After five years of collecting data and connecting former hospital patients, as well as other people in need, with resources, Beacon continues to increase the scope of services it provides both locally and statewide.

The nonprofit is already working with Ochsner hospitals to provide peer support to patients who come to the hospital with opioid-related issues. Through the Ally program, people who have experience with addiction themselves are sent out to talk to patients while they are still at the hospital, to provide them with pointers on where to go next. This fall, Beacon is launching the program at Our Lady of Lourdes hospitals in the region.

Boxes of Narcan sit on a meeting room table.
Beacon Connections recently launched an Ally program, designed to provide patients with opioid addiction pathways to treatment and reduce harm from drug use, for example by providing the overdose-stalling medication Narcan.
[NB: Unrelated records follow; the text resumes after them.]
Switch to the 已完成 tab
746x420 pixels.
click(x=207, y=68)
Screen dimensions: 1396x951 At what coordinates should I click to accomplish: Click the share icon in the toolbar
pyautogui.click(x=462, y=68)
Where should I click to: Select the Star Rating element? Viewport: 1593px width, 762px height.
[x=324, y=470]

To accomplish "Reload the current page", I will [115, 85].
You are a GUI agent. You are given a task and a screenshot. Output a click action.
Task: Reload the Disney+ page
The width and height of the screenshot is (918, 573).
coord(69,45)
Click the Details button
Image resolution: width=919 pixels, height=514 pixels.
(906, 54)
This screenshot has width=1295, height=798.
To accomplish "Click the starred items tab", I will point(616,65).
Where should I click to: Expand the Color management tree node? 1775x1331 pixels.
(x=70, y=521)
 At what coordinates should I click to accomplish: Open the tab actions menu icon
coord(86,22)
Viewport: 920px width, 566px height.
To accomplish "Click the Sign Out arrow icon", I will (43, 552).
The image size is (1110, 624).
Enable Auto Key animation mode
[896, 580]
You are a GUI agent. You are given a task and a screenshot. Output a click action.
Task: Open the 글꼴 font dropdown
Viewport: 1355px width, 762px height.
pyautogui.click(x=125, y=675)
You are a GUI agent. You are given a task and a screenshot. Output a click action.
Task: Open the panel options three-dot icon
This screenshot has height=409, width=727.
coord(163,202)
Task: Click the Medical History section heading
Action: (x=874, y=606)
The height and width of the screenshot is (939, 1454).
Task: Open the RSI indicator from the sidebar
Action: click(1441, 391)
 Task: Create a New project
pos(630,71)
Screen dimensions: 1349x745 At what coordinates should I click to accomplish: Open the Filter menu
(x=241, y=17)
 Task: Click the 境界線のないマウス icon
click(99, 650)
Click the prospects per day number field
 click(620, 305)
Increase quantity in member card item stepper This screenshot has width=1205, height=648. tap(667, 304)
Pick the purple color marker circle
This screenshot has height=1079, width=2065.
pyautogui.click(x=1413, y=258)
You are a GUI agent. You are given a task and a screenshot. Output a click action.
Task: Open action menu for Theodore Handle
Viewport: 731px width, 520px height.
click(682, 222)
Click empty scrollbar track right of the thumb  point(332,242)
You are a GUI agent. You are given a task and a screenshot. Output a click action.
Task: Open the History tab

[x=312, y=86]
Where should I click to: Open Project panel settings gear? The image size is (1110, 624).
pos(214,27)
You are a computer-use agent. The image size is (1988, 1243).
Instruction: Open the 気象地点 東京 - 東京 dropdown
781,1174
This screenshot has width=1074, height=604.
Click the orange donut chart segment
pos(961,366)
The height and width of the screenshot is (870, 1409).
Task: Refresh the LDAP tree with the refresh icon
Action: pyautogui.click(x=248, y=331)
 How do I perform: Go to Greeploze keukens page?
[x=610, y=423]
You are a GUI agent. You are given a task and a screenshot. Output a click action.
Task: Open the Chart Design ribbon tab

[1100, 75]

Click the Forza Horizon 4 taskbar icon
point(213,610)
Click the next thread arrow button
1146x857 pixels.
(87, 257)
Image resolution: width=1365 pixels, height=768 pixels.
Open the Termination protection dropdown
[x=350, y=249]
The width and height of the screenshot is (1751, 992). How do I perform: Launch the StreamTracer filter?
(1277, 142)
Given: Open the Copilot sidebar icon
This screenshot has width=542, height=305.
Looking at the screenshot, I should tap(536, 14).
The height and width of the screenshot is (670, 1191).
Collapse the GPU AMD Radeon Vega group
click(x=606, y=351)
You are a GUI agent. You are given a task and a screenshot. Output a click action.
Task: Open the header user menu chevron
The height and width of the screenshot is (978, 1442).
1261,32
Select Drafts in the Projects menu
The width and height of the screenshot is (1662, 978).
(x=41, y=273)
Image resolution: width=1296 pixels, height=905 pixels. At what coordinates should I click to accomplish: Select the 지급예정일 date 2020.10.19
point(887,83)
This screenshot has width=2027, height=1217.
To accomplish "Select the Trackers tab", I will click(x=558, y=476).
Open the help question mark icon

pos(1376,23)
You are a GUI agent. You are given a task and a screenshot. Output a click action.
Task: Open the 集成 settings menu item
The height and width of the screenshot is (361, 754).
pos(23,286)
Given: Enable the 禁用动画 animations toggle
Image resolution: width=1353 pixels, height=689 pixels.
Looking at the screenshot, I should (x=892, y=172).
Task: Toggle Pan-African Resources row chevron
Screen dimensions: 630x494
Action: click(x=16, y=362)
Having Beacon to serve as a centralized hub to connect hospitals, patients and social services is unprecedented, says Decell, who has worked for Ochsner for 12 years and hasn’t heard of anything similar from colleagues across the state. “We didn’t have anything like that, prior to our partnership with them,” she says. “It’s something unique to this area.”

That might change soon, however, as the nonprofit continues broadening its geographic scope as well. Beacon now provides services in Monroe and, earlier this year, opened an office in Lake Charles.

For clients like Mitchell, the results are life-changing.

“I just can’t say what it’s like to be inside and not in my truck,” Mitchell says on a recent afternoon, as an unexpected storm sends thick raindrops bouncing off the bed of the pickup parked outside. “I’m so grateful.”